We could specify when the talk or discussion happened by using time expressions like “yesterday,” “last week,” “this morning,” and so on.

Example:

Dear Ms. Martin,
 
It was a pleasure talking to you yesterday at the seminar. You were such an incredible speaker, and your innovative ideas have convinced most if not all of us who attended it. I would be glad to hear more about your other programs if given the chance. If you have other upcoming seminars, I would love to sign up for them.
 
Sincerely,

 
Dhalia

 

Frequently Asked Questions on “Alternatives for ‘It was a pleasure speaking with you’”

 

Can we use “It was a pleasure speaking with you” in an email?

We can use “It was a pleasure speaking with you” when emailing a person that has recently been introduced to us by another person. This is a great email opener especially when we want to formally introduce ourselves to a business prospect or a possible employer.

 

Is it correct to say “It was a pleasure speaking with you yesterday”?

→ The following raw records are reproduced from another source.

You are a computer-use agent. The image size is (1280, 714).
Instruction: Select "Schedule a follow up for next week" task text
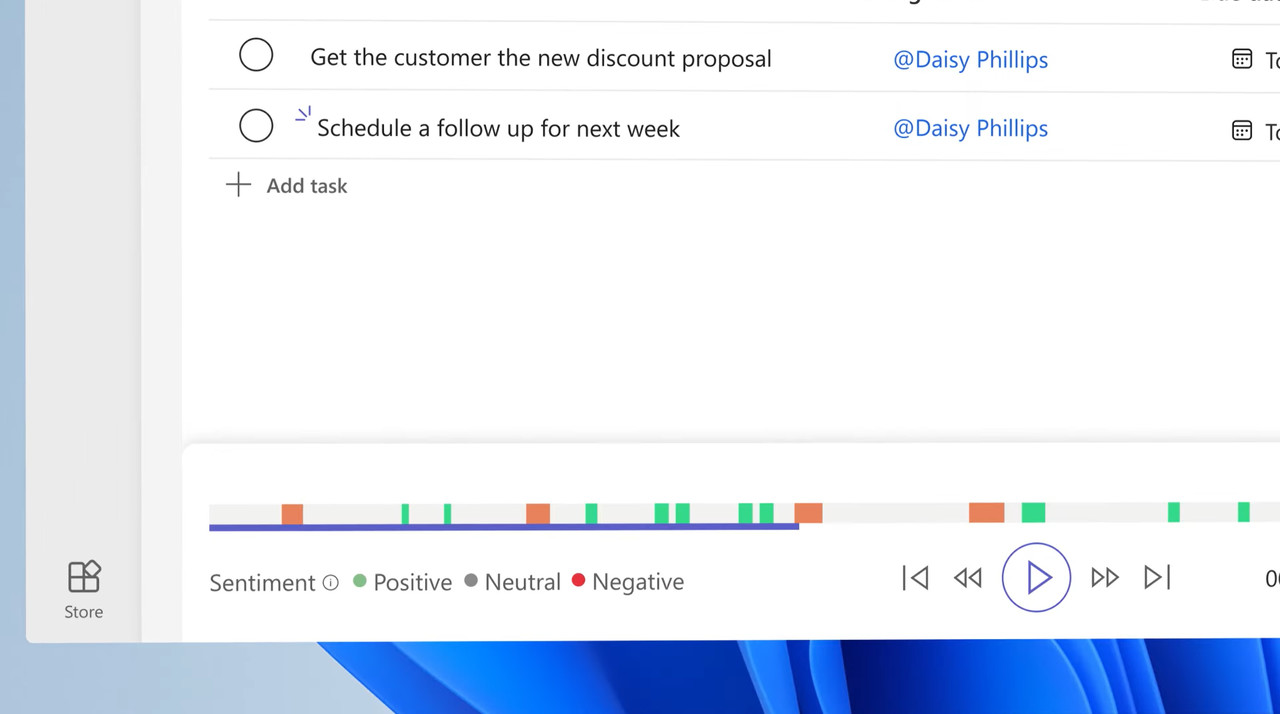(498, 129)
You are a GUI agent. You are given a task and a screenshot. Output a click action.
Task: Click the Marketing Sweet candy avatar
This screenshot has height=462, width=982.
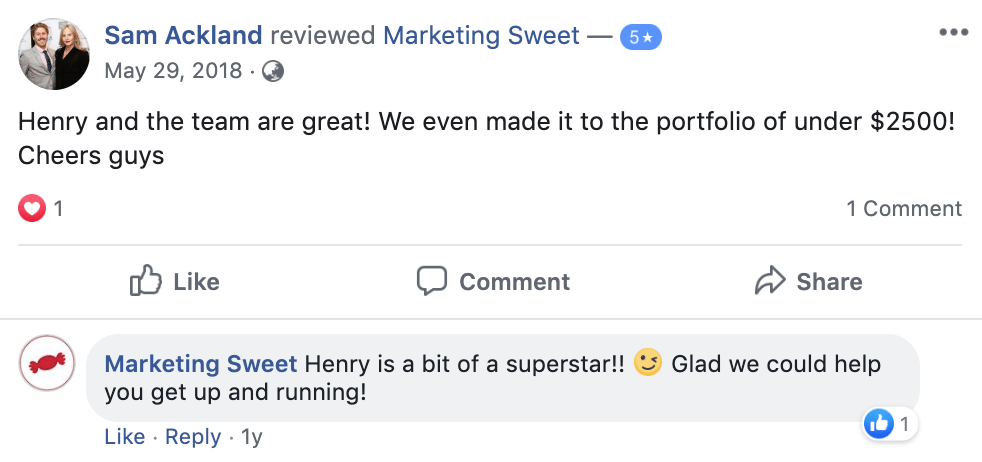tap(48, 364)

It is grammatically correct to say “It was a pleasure speaking with you yesterday” because the time expression “yesterday” precisely coincides with the verb tense in this sentence. “Was” is one of the simple past forms of “be.”

 

How can we thank someone for speaking with us over the phone?

We can thank someone for speaking with us via phone by using the expression “It was a pleasure speaking with you over the phone earlier today/this afternoon/yesterday, Mr./Ms. Doe.”

 

Conclusion

Exchanging positive greetings such as hellos and goodbyes is common across most, if not all, cultures around the world.

These acts make a lot of sense because we need them to maintain both professional and intimate relationships with everyone around us.